In [2]:
import pandas as pd

# modelling
from sklearn.model_selection import StratifiedKFold
from sklearn.model_selection import cross_validate
from sklearn.ensemble import RandomForestClassifier
from sklearn.linear_model import LogisticRegression
from sklearn.metrics import f1_score

# model registry
import mlflow
import mlflow.sklearn

# Import Prepared Data

In [3]:
X_train = pd.read_pickle('./../data/modelling/X_train.pkl')
X_test = pd.read_pickle('./../data/modelling/X_test.pkl')
y_train = pd.read_pickle('./../data/modelling/y_train.pkl')
y_test = pd.read_pickle('./../data/modelling/y_test.pkl')

# Modelling
Note: 
- Model comparisons and hyperparameter tuning are skipped as the focus is on deployment of a basic model.
- Improved modelling can be added at a later stage and incorporated into the ML model lifecycle

In [5]:
X_train.columns

Index(['tenure', 'MonthlyCharges', 'TotalCharges', 'gender_Male',
       'SeniorCitizen_1', 'Partner_Yes', 'Dependents_Yes', 'PhoneService_Yes',
       'MultipleLines_No', 'MultipleLines_No phone service',
       'MultipleLines_Yes', 'InternetService_DSL',
       'InternetService_Fiber optic', 'InternetService_No',
       'OnlineSecurity_No', 'OnlineSecurity_No internet service',
       'OnlineSecurity_Yes', 'OnlineBackup_No',
       'OnlineBackup_No internet service', 'OnlineBackup_Yes',
       'DeviceProtection_No', 'DeviceProtection_No internet service',
       'DeviceProtection_Yes', 'TechSupport_No',
       'TechSupport_No internet service', 'TechSupport_Yes', 'StreamingTV_No',
       'StreamingTV_No internet service', 'StreamingTV_Yes',
       'StreamingMovies_No', 'StreamingMovies_No internet service',
       'StreamingMovies_Yes', 'Contract_Month-to-month', 'Contract_One year',
       'Contract_Two year', 'PaperlessBilling_Yes',
       'PaymentMethod_Bank transfer (automatic)',

In [13]:
model = RandomForestClassifier(n_estimators=100, random_state=42)
cv = StratifiedKFold(n_splits=5, shuffle=True, random_state=42)
scores = cross_validate(model, X_train, y_train, cv=cv, scoring=['accuracy', 'f1'], n_jobs=-1, verbose=1)

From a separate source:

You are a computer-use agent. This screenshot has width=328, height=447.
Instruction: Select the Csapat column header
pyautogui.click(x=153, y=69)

[Parallel(n_jobs=-1)]: Using backend LokyBackend with 22 concurrent workers.
[Parallel(n_jobs=-1)]: Done   5 out of   5 | elapsed:    2.2s finished


In [14]:
mean_f1 = scores['test_f1'].mean()
mean_accuracy = scores['test_accuracy'].mean()
std_f1 = scores['test_f1'].std()
std_accuracy = scores['test_accuracy'].std()

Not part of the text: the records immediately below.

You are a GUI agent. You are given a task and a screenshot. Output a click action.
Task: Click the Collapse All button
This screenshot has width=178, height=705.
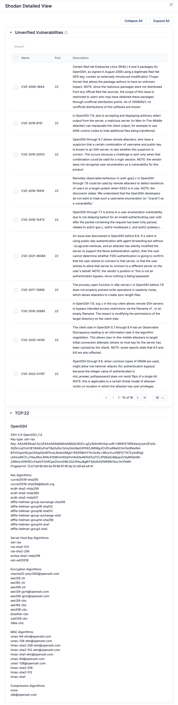point(133,21)
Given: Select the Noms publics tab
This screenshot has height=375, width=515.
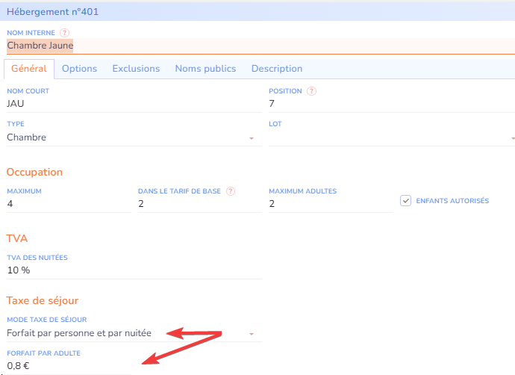Looking at the screenshot, I should (x=205, y=69).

print(f'Mean F1 Score: {mean_f1:.4f} ± {std_f1:.4f}')
print(f'Mean Accuracy: {mean_accuracy:.4f} ± {std_accuracy:.4f}')

Mean F1 Score: 0.5330 ± 0.0136
Mean Accuracy: 0.7819 ± 0.0043


# Model Registering

In [None]:
with mlflow.start_run():
    # log metrics from cv
    mlflow.log_metric('cv_test_f1_mean', mean_f1)
    mlflow.log_metric('cv_test_f1_std', std_f1)

    # final model training
    model.fit(X_train, y_train)

    # register model
    mlflow.sklearn.log_model(
        sk_model=model,
        name='telco_churn_classifier',
        registered_model_name='telco_churn_classifier'
    )

Registered model 'telco_churn_classifier' already exists. Creating a new version of this model...
Created version '2' of model 'telco_churn_classifier'.